At the beginning of the study, the level of danger seemed lower than we received, but then WannaCry came and did not agree with us. The reason for the high level of danger was insufficient control of the external perimeter in organizations. At the same time, even after the publication of warnings and recommendations of information security experts, there was no significant increase in the level of security. This was clearly shown by the epidemic of the next Petya/NotPetya which exploited the same vulnerability (although its propagation vector does not relate to the network perimeter). One vulnerable system is enough to infect the infrastructure, and one vulnerable service is enough for an attacker to overcome the perimeter.

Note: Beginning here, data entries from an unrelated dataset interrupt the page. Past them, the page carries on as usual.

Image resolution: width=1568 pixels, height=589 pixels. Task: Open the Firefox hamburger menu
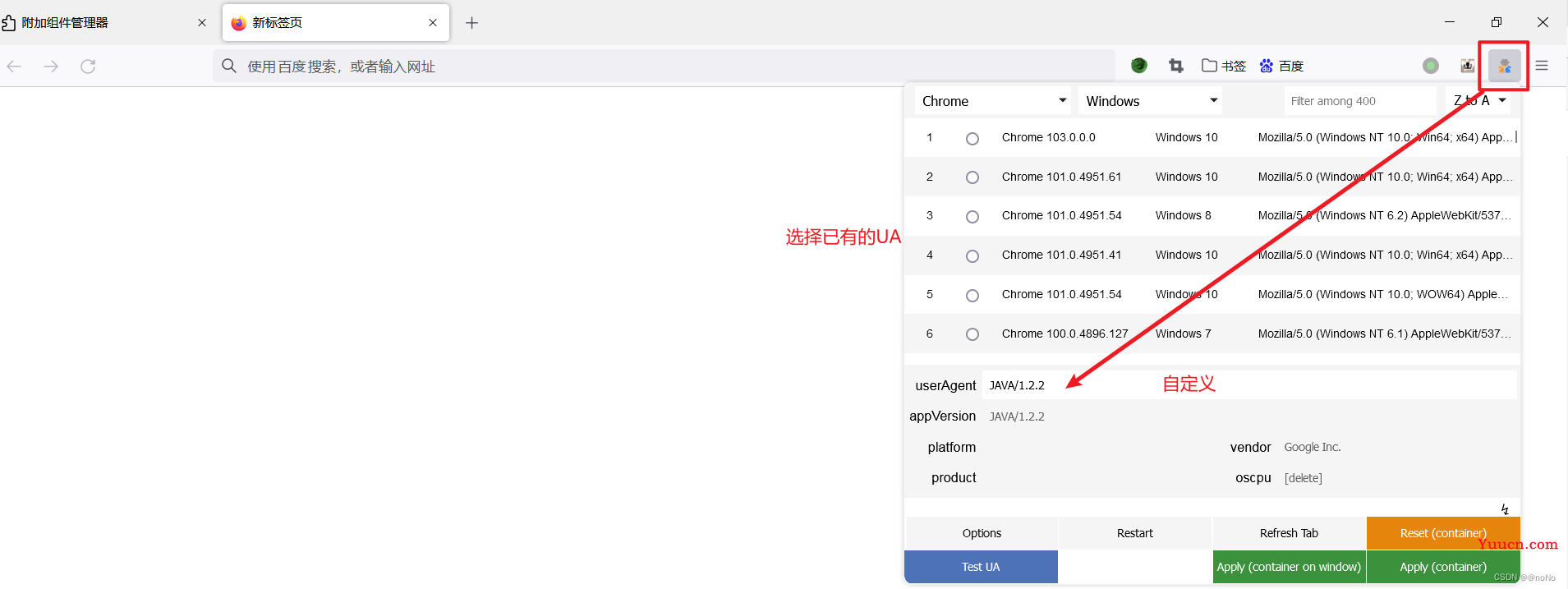coord(1542,66)
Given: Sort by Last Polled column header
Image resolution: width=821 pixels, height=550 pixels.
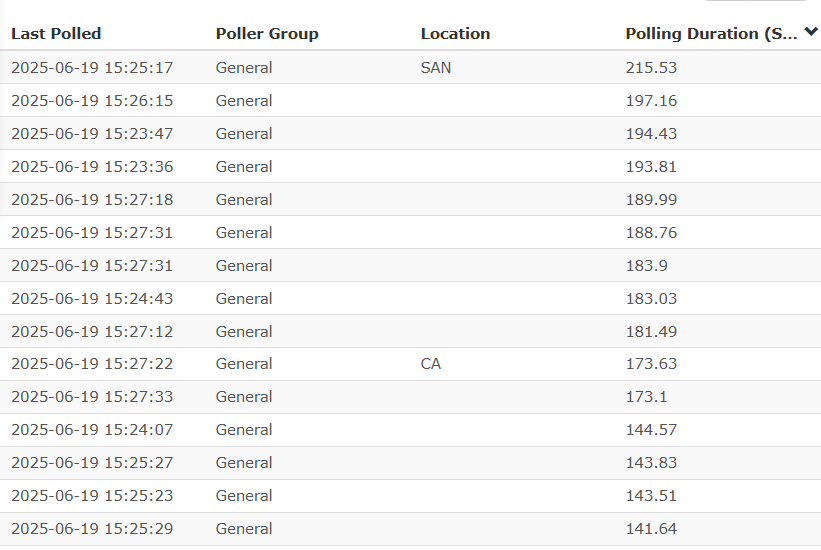Looking at the screenshot, I should pos(56,34).
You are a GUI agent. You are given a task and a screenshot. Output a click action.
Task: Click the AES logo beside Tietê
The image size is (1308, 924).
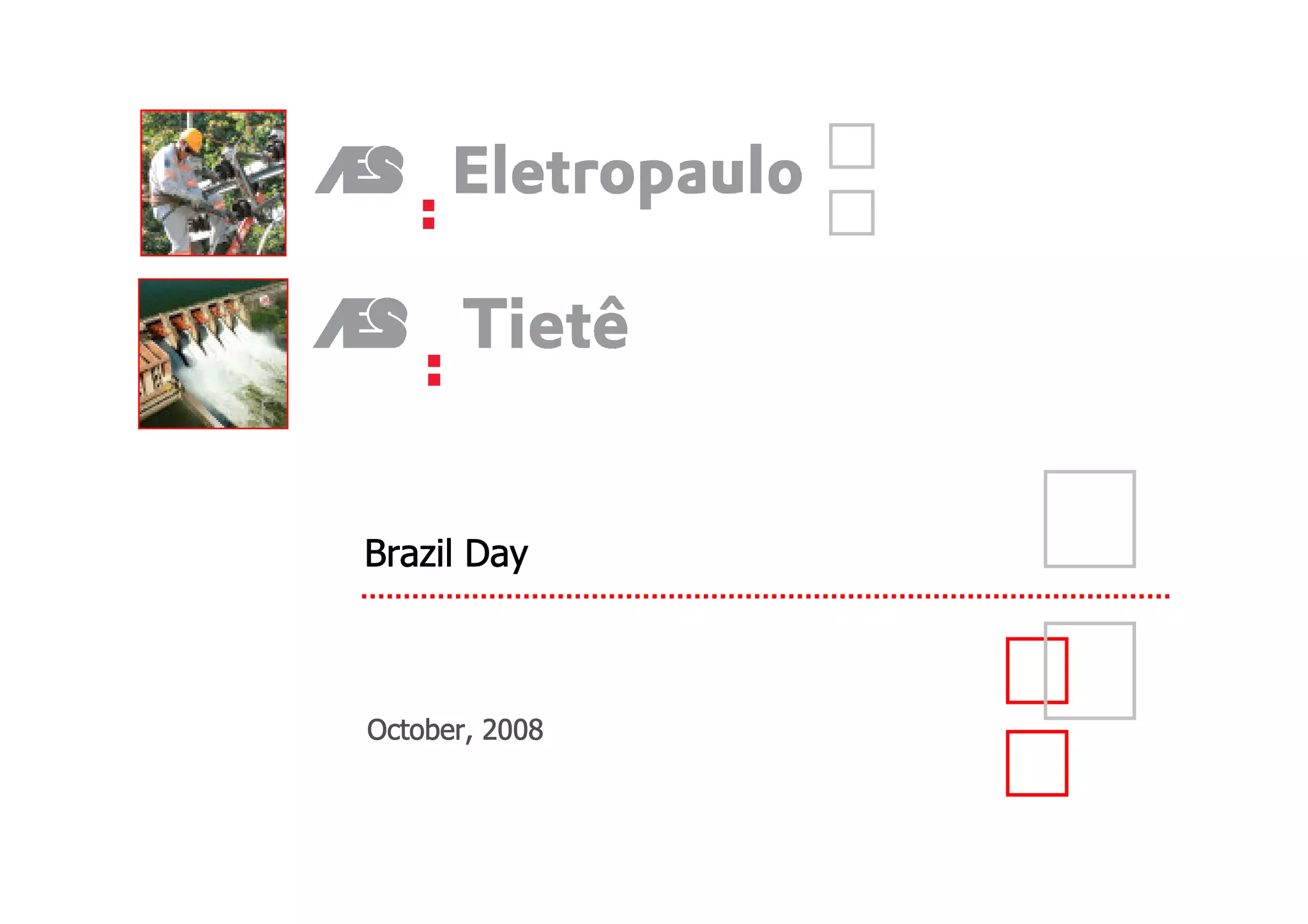[361, 323]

Conclusions and recommendations for protection
Let's sum up the results. If you use a regular network scanner that looks for vulnerabilities, employees of the organization may have suspicions that someone is "watching" them. The facts of such scans can be easily identified using IDS systems and blocked. But who will track the work of a mass search engine? In this article, we demonstrated that:

1. To prepare a targeted attack on the financial sector, no special financial costs are required;
2. The preparation may be invisible to the attacked organizations and to those who protect them;
3. To implement an attack, it is not necessary to have an exploit pack from the NSA, although its components are also publicly available.

Perimeter security is one of the basic protection vectors. But defending without knowing what you are defending is difficult and, frankly, pointless. If you don't know the boundaries of the perimeter you are protecting, you can use the network analysis methods described in this article. And if there are many external subnets (for example, an infrastructure distributed throughout the country with multiple Internet connections) and the perimeter is difficult to inventory, then you can ask for help from specialists. For example, contact Positive Technologies experts [email protected]
All you need is a list of selected networks from the operator and consent to scanning.

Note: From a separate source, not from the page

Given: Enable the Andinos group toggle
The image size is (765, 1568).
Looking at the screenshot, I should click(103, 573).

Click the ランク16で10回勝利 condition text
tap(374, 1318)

After getting an idea of what the perimeter consists of, we'll start protecting it. Achieving the most secure information system configurations is a difficult task, since it is people who are responsible for the software, its configuration and maintenance, and somewhere you have to make assumptions to please the business. Information security always balances between the functionality of the system and its security.

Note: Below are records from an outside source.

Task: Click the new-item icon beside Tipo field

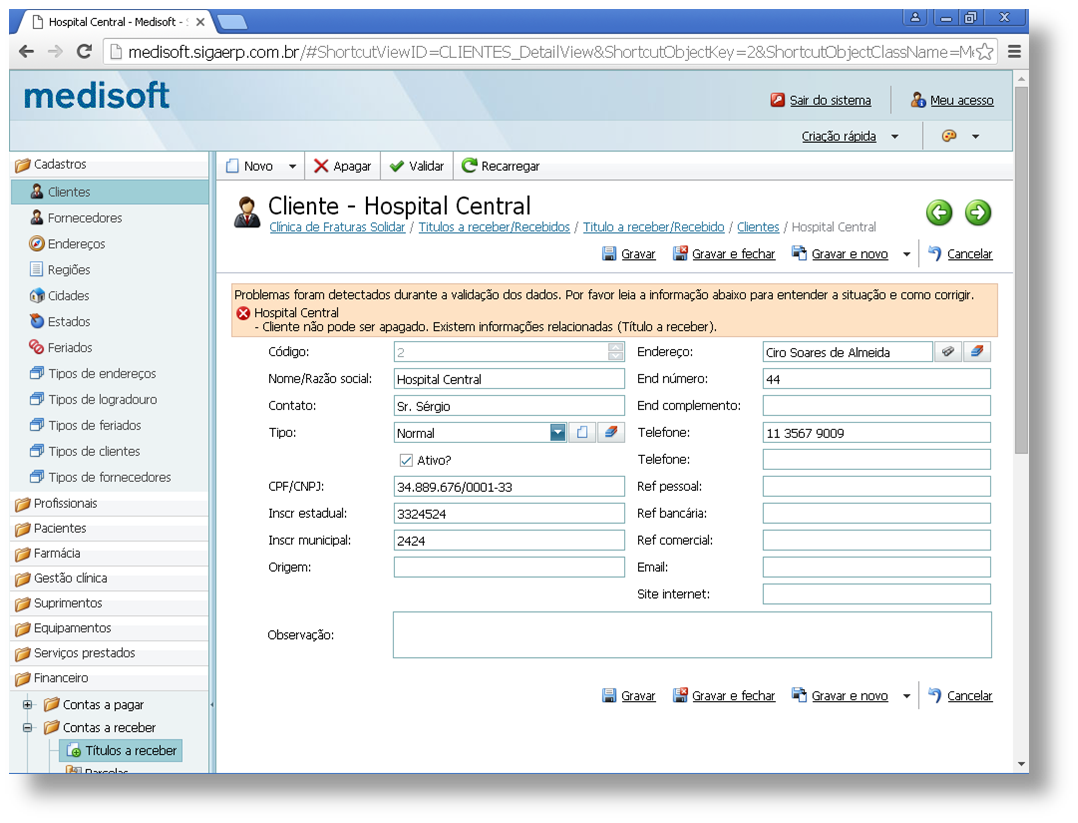Action: pyautogui.click(x=582, y=432)
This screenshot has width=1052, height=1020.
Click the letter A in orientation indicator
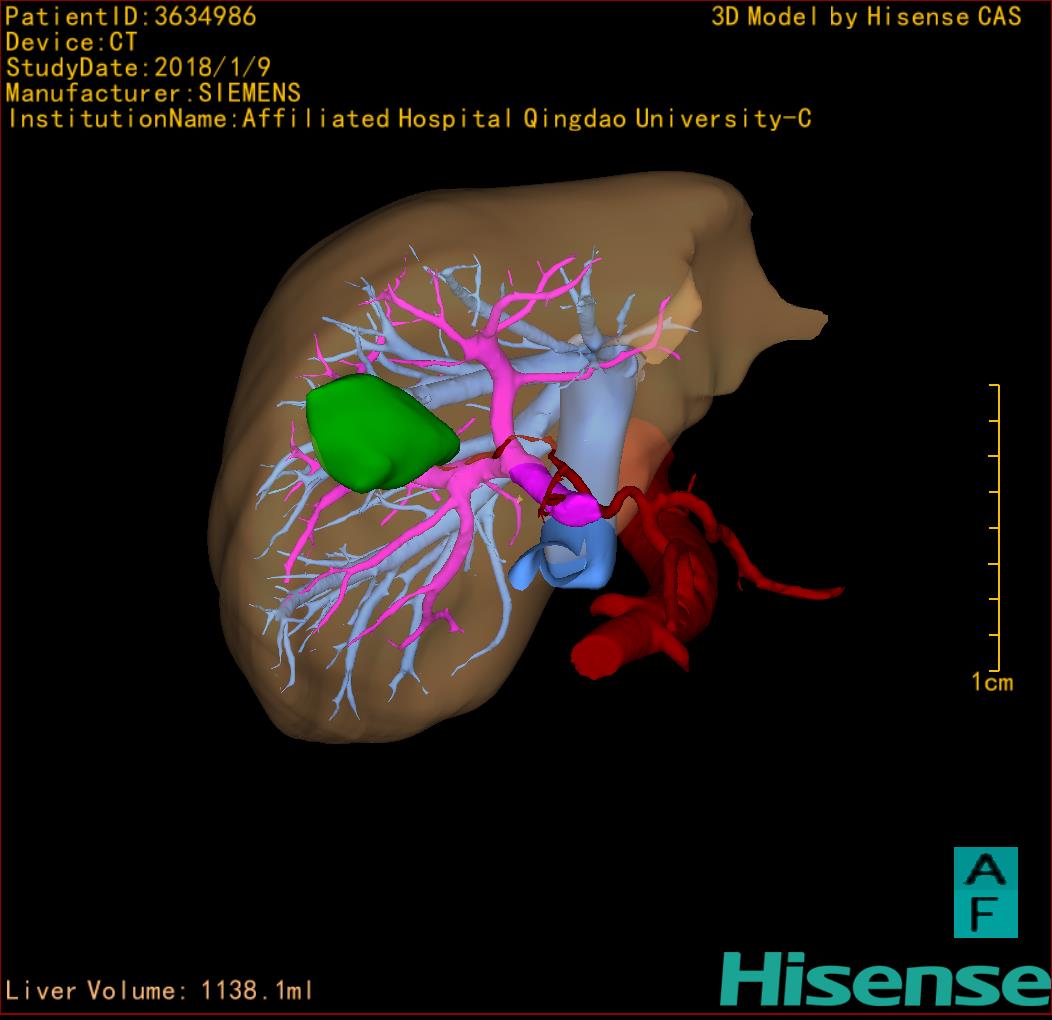[986, 870]
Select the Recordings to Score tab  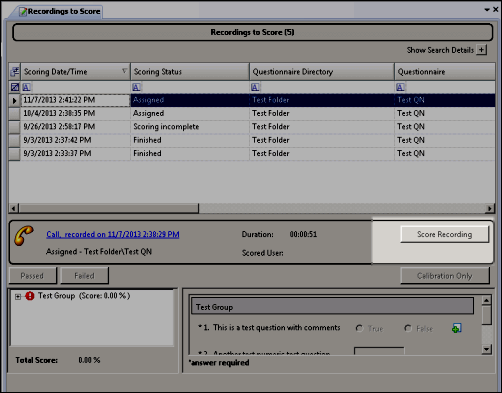[x=60, y=11]
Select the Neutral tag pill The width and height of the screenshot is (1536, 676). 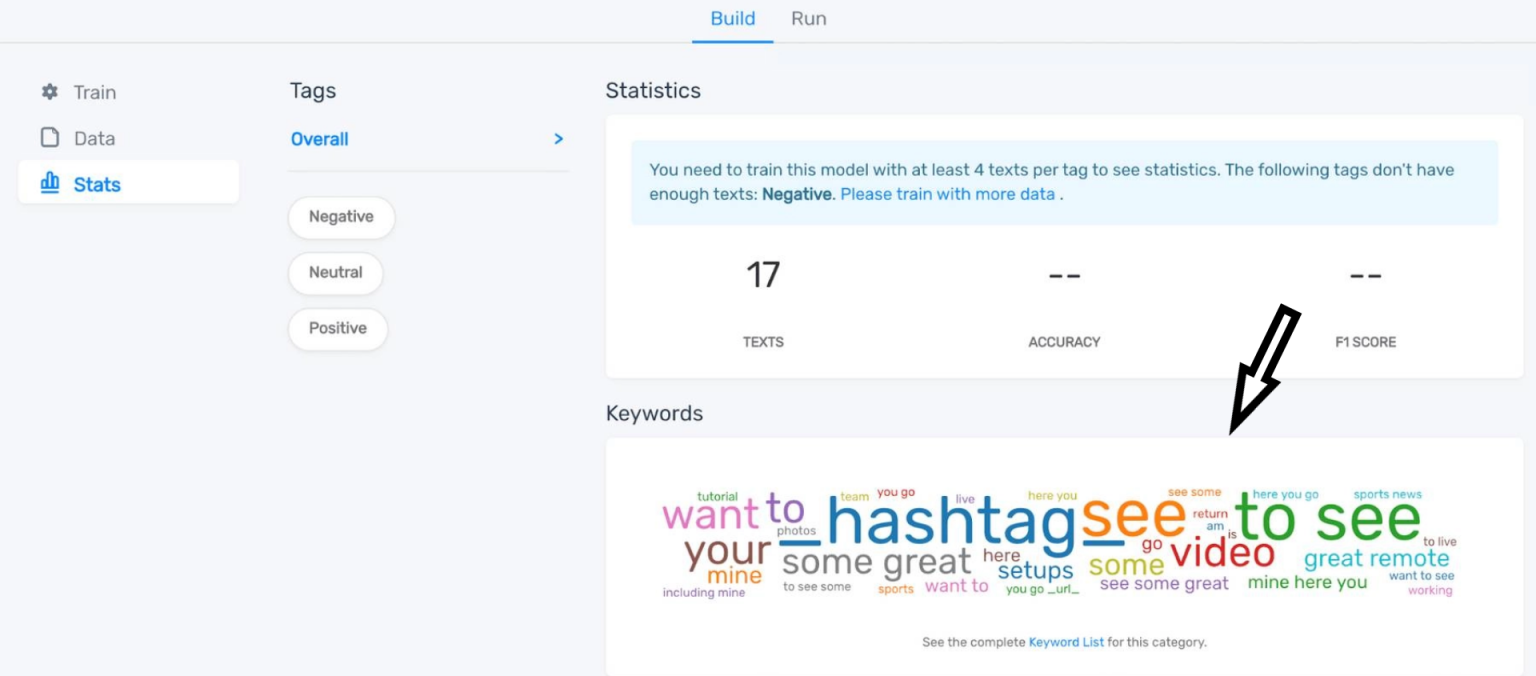[x=336, y=272]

1. Identify assets that can be accessed from the Internet with reasonable grounds;
2. Services without access justification must be removed from the perimeter;
3. Document and implement the process of placing new systems on the external perimeter;
4. Create ACLs and restrict access to administrative interfaces, remote access services, databases, and other critical services to the minimum possible list of persons/addresses;
5. Enter the update installation process and define metrics for the success of the process;
6. Perform security analysis activities, such as scanning with specialized tools in audit mode (from the internal network), as well as scanning for vulnerabilities in pentest mode (scanning from an external site to understand how your infrastructure looks to a potential intruder), with regularity at least once a month;
7. Determine the list of persons responsible for assets (both from the business and IT side). This will reduce labor costs and response time for urgent system updates.;
8. To prioritize the elimination of vulnerabilities, you need to determine the criticality of assets;
9. Create a response plan in case of detection of critical vulnerabilities on systems located on the perimeter. The plan should take into account how to act in case of detection of a critical vulnerability; what actions should be taken by system administrators and information security specialists, and whether these actions are coordinated with the business owners of the systems.

Of course, it should be remembered that to counter threats, it is necessary to use an integrated approach to ensuring information security, and you should start with your "network borders".